California Court of Appeals, Fourth District, Third Division
Jan 11, 2011
No. G043014 (Cal. Ct. App. Jan. 11, 2011)

Opinion

NOT TO BE PUBLISHED

Appeal from a judgment of the Superior Court of Orange County No. 08CF1228, Richard F. Toohey, Judge.

David McNeil Morse, under appointment by the Court of Appeal, for Defendant and Appellant.

No appearance for Plaintiff and Respondent.


IKOLA, J.

An amended information charged defendant Israel Antonio Olarte with one count of aggravated sexual assault of a child (Pen. Code, §§ 269, subd. (a)(5), 289, subd. (a)(1); count 1) and one count of forcible lewd act on a child under 14 (§ 288, subd. (b)(1); count 2). The jury found defendant guilty of two counts of a lesser included offense, namely, lewd acts on a child under 14 (§ 288, subd. (a)). The court sentenced defendant to concurrent middle terms of six years in state prison.

All statutory references are to the Penal code.

We appointed counsel to represent defendant on appeal. Counsel filed a brief which set forth the facts of the case. Counsel did not argue against defendant, but advised the court he was unable to find an issue to argue on defendant’s behalf. Defendant was given 30 days to file written argument in his own behalf. That period has passed, and we have not received any communication from defendant. We have examined the record and have not found an arguable issue. (People v.

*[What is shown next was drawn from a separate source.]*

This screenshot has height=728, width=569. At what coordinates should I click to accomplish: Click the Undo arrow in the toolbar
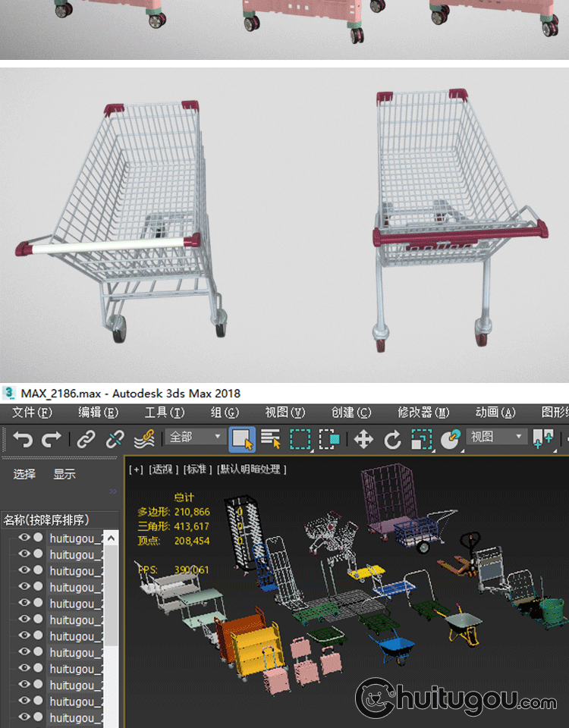[23, 439]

Wende (1979) 25 Cal.3d 436.) Accordingly, we affirm the judgment.

FACTS

The victim, Y.P., was 11 years old on April 18, 2008. Defendant, a 35-year-old friend of Y.P.’s family, had lived in the same apartment as Y.P.’s family for about one year. According to Y.P.’s testimony, while she was at the sink in her kitchen getting a glass of water, defendant entered the kitchen, put a knife to her neck, and threatened to kill her mother, sisters, and brother if she told her mother. Defendant told Y.P. to pull her pants down, inserted his fingers in her vagina and moved them “back and front” and “inside and outside.” Defendant then put his hands inside Y.P.’s shirt and touched her “boobies” on her skin.

The incident was interrupted when Y.P.’s brother came into the kitchen. Y.P. was pulling her pants and zipper up when her brother walked in. The brother immediately reported his observation to Y.P.’s mother. Y.P. first denied anything had happened, but after awhile, she told her mother, and the police were called. Y.P. told the police what had happened, and that defendant had threatened to kill her and her family. But when asked specifically whether defendant had threatened her with any kind of object, Y.P. said “no.” Y.P. never told the police anything about defendant’s use of a knife.

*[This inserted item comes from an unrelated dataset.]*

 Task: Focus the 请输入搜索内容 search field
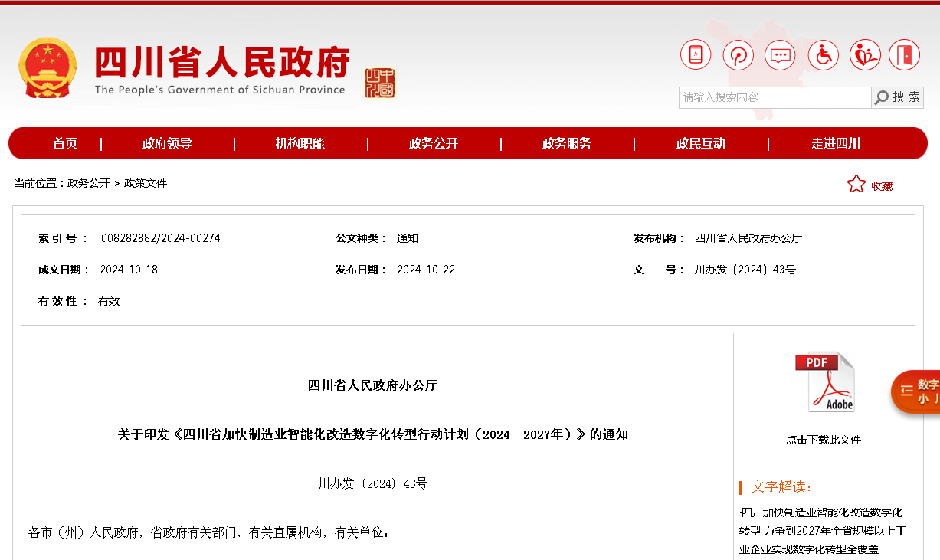(775, 97)

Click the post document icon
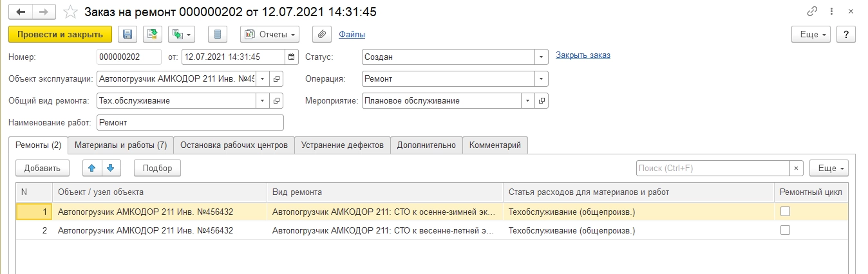152,34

Defendant was arrested and transported to the police detention facility. The officers advised defendant of his Miranda rights and questioned him in Spanish. After initially denying anything had happened with Y.P., defendant told the officers that Y.P. had been rubbing her vagina and had then asked defendant to rub her vagina. Defendant stated he obliged by touching Y.P.’s vagina over her clothes and that he became aroused. He also told the officers that Y.P. had pulled down her shirt and he had touched her bare breasts. Defendant acknowledged knowing that Y.P. was only 11 years old, but said he did not feel any remorse because it was Y.P’s fault “because she’s the one that told him to touch her.”

Miranda v. Arizona (1966) 384 U.S. 436.

DISCUSSION

Pursuant to Anders v. California (1967) 386 U.S. 738, counsel suggested we consider two issues in conducting our independent review of the record.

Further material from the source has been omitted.